__Texte du document__

Ainsi, le Gouvernement a été favorable à la mise en place d'accords de formation des convoyeurs de fonds par la convention collective nationale, ce qui constitue un premier élément contractuel homogène pour la profession.
En outre, le Gouvernement appelle les dirigeants des entreprises spécialisées à veiller particulièrement à l'entraînement régulier au tir des convoyeurs de fonds, puisque c'est la clé de leur sécurité dans des situations de danger. La familiarisation au maniement des armes doit être faite - c'est également un des impératifs poursuivis par le ministre de l'intérieur - par des moniteurs qualifiés.
Pour améliorer la prévention des attaques de transporteurs, il a par ailleurs été mis en place un dispositif d'enquête technique rapide qui permet d'analyser, en complément de l'enquête judiciaire, tous les facteurs de l'agression et, ainsi, de dissuader les agresseurs potentiels.
Je voudrais surtout souligner, en conclusion, que, lors du colloque de Villepinte, M. le Premier ministre a précisé qu'un projet de loi sur les activités privées de sécurité allait être élaboré. Ce projet de loi permettra de préciser, en particulier, les conditions de formation professionnelle des convoyeurs de fonds et des autres agents privés de sécurité. Son examen permettra, je n'en doute pas, un dialogue législatif fructueux. De la sorte, les parlementaires qui, comme vous, madame, s'intéressent à cette profession méritoire pourront prendre toutes les garanties pour que le statut que vous appelez de vos voeux corresponde aux nécessités et aux dangers auxquels elle doit faire face.

__Liste fournie__

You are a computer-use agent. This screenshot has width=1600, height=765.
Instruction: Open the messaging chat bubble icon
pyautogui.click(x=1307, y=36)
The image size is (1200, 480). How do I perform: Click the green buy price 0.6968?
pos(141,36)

...

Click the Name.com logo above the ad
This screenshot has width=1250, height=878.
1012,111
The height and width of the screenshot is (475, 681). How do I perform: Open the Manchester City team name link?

__Consigne__
Répondez à ces questions sur le texte consacré aux convoyeurs de fonds :
1. Par qui la familiarisation au maniement des armes doit-elle être faite ?
2. Outre l'enquête judiciaire, qu'est-ce que le dispositif d'enquête technique rapide permet d'analyser ?
3. Lors de quel colloque le Premier ministre a-t-il annoncé un projet de loi sur les activités privées de sécurité ?

__Réponse__
1. Par des moniteurs qualifiés.
2. Tous les facteurs de l'agression.
3. Lors du colloque de Villepinte.